*** Block opens ***

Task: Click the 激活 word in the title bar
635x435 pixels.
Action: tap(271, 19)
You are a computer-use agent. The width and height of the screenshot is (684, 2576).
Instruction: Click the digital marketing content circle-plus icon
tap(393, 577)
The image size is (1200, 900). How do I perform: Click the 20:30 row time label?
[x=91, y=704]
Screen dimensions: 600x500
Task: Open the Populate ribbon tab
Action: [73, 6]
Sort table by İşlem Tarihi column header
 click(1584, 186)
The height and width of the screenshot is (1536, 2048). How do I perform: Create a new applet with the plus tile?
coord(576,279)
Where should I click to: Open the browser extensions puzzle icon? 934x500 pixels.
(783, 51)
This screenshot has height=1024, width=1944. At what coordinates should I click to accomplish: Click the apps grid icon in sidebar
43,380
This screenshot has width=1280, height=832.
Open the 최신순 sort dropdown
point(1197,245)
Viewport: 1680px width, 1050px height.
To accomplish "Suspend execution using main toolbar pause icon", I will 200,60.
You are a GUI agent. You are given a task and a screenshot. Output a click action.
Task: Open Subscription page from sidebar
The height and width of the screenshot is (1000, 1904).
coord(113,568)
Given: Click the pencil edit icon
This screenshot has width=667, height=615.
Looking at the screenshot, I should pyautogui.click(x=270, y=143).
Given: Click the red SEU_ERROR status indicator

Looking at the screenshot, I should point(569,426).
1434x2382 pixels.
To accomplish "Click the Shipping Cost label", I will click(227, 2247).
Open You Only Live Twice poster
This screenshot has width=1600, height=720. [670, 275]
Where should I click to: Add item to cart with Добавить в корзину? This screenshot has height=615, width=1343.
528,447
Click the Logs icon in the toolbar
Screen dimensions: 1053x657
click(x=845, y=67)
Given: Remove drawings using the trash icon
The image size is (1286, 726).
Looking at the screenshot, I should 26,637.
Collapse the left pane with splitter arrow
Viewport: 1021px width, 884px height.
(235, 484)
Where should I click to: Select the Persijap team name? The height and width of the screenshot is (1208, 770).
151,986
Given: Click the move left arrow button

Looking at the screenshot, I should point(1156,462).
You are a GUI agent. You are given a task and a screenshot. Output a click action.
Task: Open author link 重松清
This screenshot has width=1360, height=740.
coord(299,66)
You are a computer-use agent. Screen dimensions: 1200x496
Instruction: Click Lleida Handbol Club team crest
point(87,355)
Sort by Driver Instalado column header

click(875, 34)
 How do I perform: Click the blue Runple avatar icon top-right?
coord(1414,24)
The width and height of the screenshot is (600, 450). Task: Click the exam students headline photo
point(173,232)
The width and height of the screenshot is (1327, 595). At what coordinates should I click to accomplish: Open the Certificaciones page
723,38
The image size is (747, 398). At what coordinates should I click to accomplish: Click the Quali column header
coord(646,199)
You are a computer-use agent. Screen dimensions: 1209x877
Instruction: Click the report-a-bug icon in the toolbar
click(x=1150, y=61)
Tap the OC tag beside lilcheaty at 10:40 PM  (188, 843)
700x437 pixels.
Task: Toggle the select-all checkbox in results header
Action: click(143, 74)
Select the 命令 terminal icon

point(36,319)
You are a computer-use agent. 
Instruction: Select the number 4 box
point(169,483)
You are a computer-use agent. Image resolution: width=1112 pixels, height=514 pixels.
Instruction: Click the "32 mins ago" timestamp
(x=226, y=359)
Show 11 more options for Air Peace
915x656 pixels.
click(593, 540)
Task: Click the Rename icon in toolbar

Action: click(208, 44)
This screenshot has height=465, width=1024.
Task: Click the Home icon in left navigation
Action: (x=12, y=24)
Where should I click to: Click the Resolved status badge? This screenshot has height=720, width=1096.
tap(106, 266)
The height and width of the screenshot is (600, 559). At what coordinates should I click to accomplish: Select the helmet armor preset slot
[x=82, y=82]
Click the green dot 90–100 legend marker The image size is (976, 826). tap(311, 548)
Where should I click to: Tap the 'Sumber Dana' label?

*** Block closes ***

● **Instructions to follow**: Every single entry is to be retyped exactly.

● **Expected answer**:
Task: Click the 激活 word in the title bar
635x435 pixels.
Action: tap(271, 19)
You are a computer-use agent. The width and height of the screenshot is (684, 2576).
Instruction: Click the digital marketing content circle-plus icon
tap(393, 577)
The image size is (1200, 900). How do I perform: Click the 20:30 row time label?
[x=91, y=704]
Screen dimensions: 600x500
Task: Open the Populate ribbon tab
Action: [73, 6]
Sort table by İşlem Tarihi column header
 click(1584, 186)
The height and width of the screenshot is (1536, 2048). How do I perform: Create a new applet with the plus tile?
coord(576,279)
Where should I click to: Open the browser extensions puzzle icon? 934x500 pixels.
(783, 51)
This screenshot has height=1024, width=1944. At what coordinates should I click to accomplish: Click the apps grid icon in sidebar
43,380
This screenshot has width=1280, height=832.
Open the 최신순 sort dropdown
point(1197,245)
Viewport: 1680px width, 1050px height.
To accomplish "Suspend execution using main toolbar pause icon", I will 200,60.
You are a GUI agent. You are given a task and a screenshot. Output a click action.
Task: Open Subscription page from sidebar
The height and width of the screenshot is (1000, 1904).
coord(113,568)
Given: Click the pencil edit icon
This screenshot has width=667, height=615.
Looking at the screenshot, I should pyautogui.click(x=270, y=143).
Given: Click the red SEU_ERROR status indicator

Looking at the screenshot, I should point(569,426).
1434x2382 pixels.
To accomplish "Click the Shipping Cost label", I will click(227, 2247).
Open You Only Live Twice poster
This screenshot has width=1600, height=720. [670, 275]
Where should I click to: Add item to cart with Добавить в корзину? This screenshot has height=615, width=1343.
528,447
Click the Logs icon in the toolbar
Screen dimensions: 1053x657
click(x=845, y=67)
Given: Remove drawings using the trash icon
The image size is (1286, 726).
Looking at the screenshot, I should 26,637.
Collapse the left pane with splitter arrow
Viewport: 1021px width, 884px height.
(235, 484)
Where should I click to: Select the Persijap team name? The height and width of the screenshot is (1208, 770).
151,986
Given: Click the move left arrow button

Looking at the screenshot, I should point(1156,462).
You are a GUI agent. You are given a task and a screenshot. Output a click action.
Task: Open author link 重松清
This screenshot has width=1360, height=740.
coord(299,66)
You are a computer-use agent. Screen dimensions: 1200x496
Instruction: Click Lleida Handbol Club team crest
point(87,355)
Sort by Driver Instalado column header

click(875, 34)
 How do I perform: Click the blue Runple avatar icon top-right?
coord(1414,24)
The width and height of the screenshot is (600, 450). Task: Click the exam students headline photo
point(173,232)
The width and height of the screenshot is (1327, 595). At what coordinates should I click to accomplish: Open the Certificaciones page
723,38
The image size is (747, 398). At what coordinates should I click to accomplish: Click the Quali column header
coord(646,199)
You are a computer-use agent. Screen dimensions: 1209x877
Instruction: Click the report-a-bug icon in the toolbar
click(x=1150, y=61)
Tap the OC tag beside lilcheaty at 10:40 PM  (188, 843)
700x437 pixels.
Task: Toggle the select-all checkbox in results header
Action: click(143, 74)
Select the 命令 terminal icon

point(36,319)
You are a computer-use agent. 
Instruction: Select the number 4 box
point(169,483)
You are a computer-use agent. Image resolution: width=1112 pixels, height=514 pixels.
Instruction: Click the "32 mins ago" timestamp
(x=226, y=359)
Show 11 more options for Air Peace
915x656 pixels.
click(593, 540)
Task: Click the Rename icon in toolbar

Action: click(208, 44)
This screenshot has height=465, width=1024.
Task: Click the Home icon in left navigation
Action: (x=12, y=24)
Where should I click to: Click the Resolved status badge? This screenshot has height=720, width=1096.
tap(106, 266)
The height and width of the screenshot is (600, 559). At what coordinates should I click to accomplish: Select the helmet armor preset slot
[x=82, y=82]
Click the green dot 90–100 legend marker The image size is (976, 826). tap(311, 548)
Where should I click to: Tap the 'Sumber Dana' label?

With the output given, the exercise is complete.